このため、N700系ではお尻と膝部分に重心があったのがほぼ均等になり、体への圧迫感が軽減。そしてフットレストへの距離が延び、N700系に比べると自然に足が置けるようになっています。N700系は重心についてはクッションでフォローしていましたが、N700S系ではリクライニング機構そのものをいじって座席自体は固めにした感じです。
シートピッチ自体はN700系と変わらないもののシート自体が縦方向にやや小型化したせいか、足元の広さが広くなったり、足載せが大型化したりしています。
N700系とN700S系でかなりグリーン車の印象が違いますが、意外にも着座したときの姿勢は固いと思ったN700S系のほうがいいかな、と思いました。それぐらいフィット感がいいのです。N700系も悪くないのですが。
一方でリクライニングしたときは自分はN700系でしょうか。自分のお尻が大きいせいか、座面が後ろに沈み込むシートのほうが体にあっていたのかもしれません。
久々にシートの違いというものを堪能していますが、N700S系は照明も大きく変わっています。

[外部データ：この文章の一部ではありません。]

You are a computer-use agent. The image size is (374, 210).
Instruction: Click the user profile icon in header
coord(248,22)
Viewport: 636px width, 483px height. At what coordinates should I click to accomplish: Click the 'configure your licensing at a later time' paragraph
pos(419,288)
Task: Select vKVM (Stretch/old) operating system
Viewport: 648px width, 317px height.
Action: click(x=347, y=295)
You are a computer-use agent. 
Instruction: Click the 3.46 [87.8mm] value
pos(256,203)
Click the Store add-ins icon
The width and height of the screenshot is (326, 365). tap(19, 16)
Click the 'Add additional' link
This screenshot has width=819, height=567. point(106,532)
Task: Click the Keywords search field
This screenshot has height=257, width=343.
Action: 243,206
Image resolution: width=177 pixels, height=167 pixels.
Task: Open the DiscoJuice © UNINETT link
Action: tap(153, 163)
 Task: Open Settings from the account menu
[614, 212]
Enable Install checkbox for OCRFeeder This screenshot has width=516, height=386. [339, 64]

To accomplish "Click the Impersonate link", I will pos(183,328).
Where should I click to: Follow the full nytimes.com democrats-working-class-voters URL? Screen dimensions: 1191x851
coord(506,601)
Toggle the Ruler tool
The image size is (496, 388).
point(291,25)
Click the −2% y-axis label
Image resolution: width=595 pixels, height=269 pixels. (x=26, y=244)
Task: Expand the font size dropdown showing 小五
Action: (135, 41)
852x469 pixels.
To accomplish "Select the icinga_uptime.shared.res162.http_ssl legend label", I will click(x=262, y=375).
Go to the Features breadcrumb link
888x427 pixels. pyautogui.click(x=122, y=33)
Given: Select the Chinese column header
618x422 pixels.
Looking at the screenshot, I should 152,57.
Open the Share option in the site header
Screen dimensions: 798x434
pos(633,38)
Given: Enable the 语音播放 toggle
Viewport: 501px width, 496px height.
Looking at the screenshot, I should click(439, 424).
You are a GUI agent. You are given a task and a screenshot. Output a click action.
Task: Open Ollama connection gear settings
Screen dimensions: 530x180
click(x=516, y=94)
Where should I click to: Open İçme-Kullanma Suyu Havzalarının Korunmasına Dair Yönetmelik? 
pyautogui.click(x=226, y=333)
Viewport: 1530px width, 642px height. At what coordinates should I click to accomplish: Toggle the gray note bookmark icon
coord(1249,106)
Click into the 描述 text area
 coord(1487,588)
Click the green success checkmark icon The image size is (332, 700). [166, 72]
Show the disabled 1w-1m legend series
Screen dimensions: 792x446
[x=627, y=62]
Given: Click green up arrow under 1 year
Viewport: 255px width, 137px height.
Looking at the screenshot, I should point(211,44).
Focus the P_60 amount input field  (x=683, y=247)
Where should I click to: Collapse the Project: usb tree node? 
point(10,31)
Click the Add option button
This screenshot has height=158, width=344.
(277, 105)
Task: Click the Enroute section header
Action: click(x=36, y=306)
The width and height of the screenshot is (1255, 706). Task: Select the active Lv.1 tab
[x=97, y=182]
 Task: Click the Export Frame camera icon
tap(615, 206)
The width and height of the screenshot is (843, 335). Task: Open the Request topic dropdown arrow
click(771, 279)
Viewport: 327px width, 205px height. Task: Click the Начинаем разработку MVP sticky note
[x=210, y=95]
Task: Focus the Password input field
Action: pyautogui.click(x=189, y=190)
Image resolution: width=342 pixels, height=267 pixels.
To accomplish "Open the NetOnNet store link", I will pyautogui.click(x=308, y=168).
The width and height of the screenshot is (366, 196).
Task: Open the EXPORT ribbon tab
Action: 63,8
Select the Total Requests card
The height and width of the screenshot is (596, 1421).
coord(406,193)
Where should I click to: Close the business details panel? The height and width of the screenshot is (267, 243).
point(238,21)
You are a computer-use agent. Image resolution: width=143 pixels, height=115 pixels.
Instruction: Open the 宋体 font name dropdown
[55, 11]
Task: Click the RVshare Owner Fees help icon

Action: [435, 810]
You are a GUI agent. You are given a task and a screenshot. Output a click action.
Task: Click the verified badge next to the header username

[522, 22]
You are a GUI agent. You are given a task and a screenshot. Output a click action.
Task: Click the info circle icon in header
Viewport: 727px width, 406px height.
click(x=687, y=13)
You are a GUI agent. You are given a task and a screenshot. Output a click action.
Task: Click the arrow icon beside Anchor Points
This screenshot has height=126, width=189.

N700S系の照明は間接照明が主ですが、駅に到着間際になると、荷棚にある照明が点灯し、一気に車内が明るくなります。
これによって寝過ごしを防ぎ、さらに荷棚上の荷物を忘れることがないように考慮されています。
一方で、途中駅で寝ていたい人にとっては、駅に着くたびにいちいち車内が明るくなって目が覚めてしまうのはどうよと思う部分もあるのですが、寝過ごしとは表裏の関係にあるだけに、このあたりなかなか難しい部分もありますね。
山陽新幹線は、「さくら」「みずほ」の2×2の指定席があるので、あまりグリーン車に乗ることはないのですが、正直座り心地を見るとやっぱりN700系にしろ、N700S系にしろ普通車と雲泥の差があるな、と思います。
外から見れば同じ2×2のシートであっても、やはりアッパークラスの座席はそれだけの価値のある座席でした。